How to choose the connected toy?
- Does a physical access button or a password secure its connection?
- Does it have an indicator light when it records and transmits information?
- Is it already known to have a flaw, or is it not well known? Find out.
- Can data and records be deleted regularly?
- Is it adapted to the child’s age?
- Have you taken the time to get informed by reading the instructions for use?
For a secure grip :
- Protect your wifi connection and access to your smartphone with a password.
- Change the default settings and passwords of the toy. Always use different and complex access codes.
- Register using pseudonyms, fake birth dates, give as little information as possible and create an email address dedicated to the use of the toys.
- Disable unnecessary features, such as sharing on social networks.
- Perform regular security updates.
- Accompany the child in the handling of the toy.
- Do not let the child take pictures of someone without their consent.
- Do not let the child use the connected toy without supervision.
- Turn it off after use.
- Store it properly, do not leave it lying around in common rooms.
- Completely erase all data and recordings when not in use.

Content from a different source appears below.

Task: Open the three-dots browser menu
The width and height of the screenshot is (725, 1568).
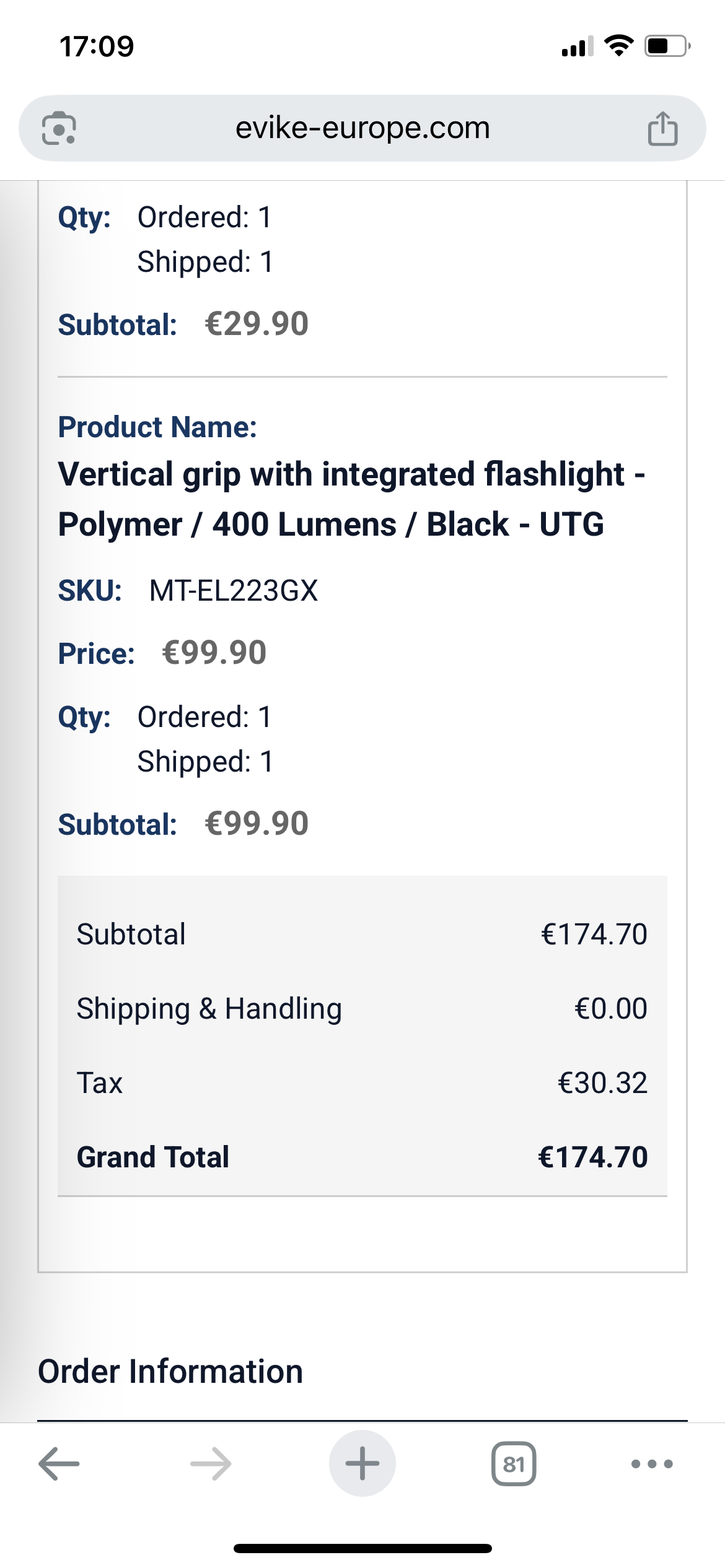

Of course, connected toys are far from the only threats to the personal data of young people. In April, a U.S. study by the International Computer Science Institute highlighted the tendency for about 57 percent of children’s apps offered on the Google Play platform to harvest users’ personal data without any informed consent. A report by the UK Office of the Children’s Commissioner also reveals the overexposure of young people on social networks, due in part to parents who post an average of 1,300 photos of their children before they turn 13. Until children are old enough to protect their privacy, it is up to parents to remain vigilant and take the necessary precautions. It should not be forgotten either that a right to erase data can be exercised at any time. In short, just as it is a good idea to tidy up your room after playing, it is also a good idea to put your personal data in order. For good holidays that stay in the family!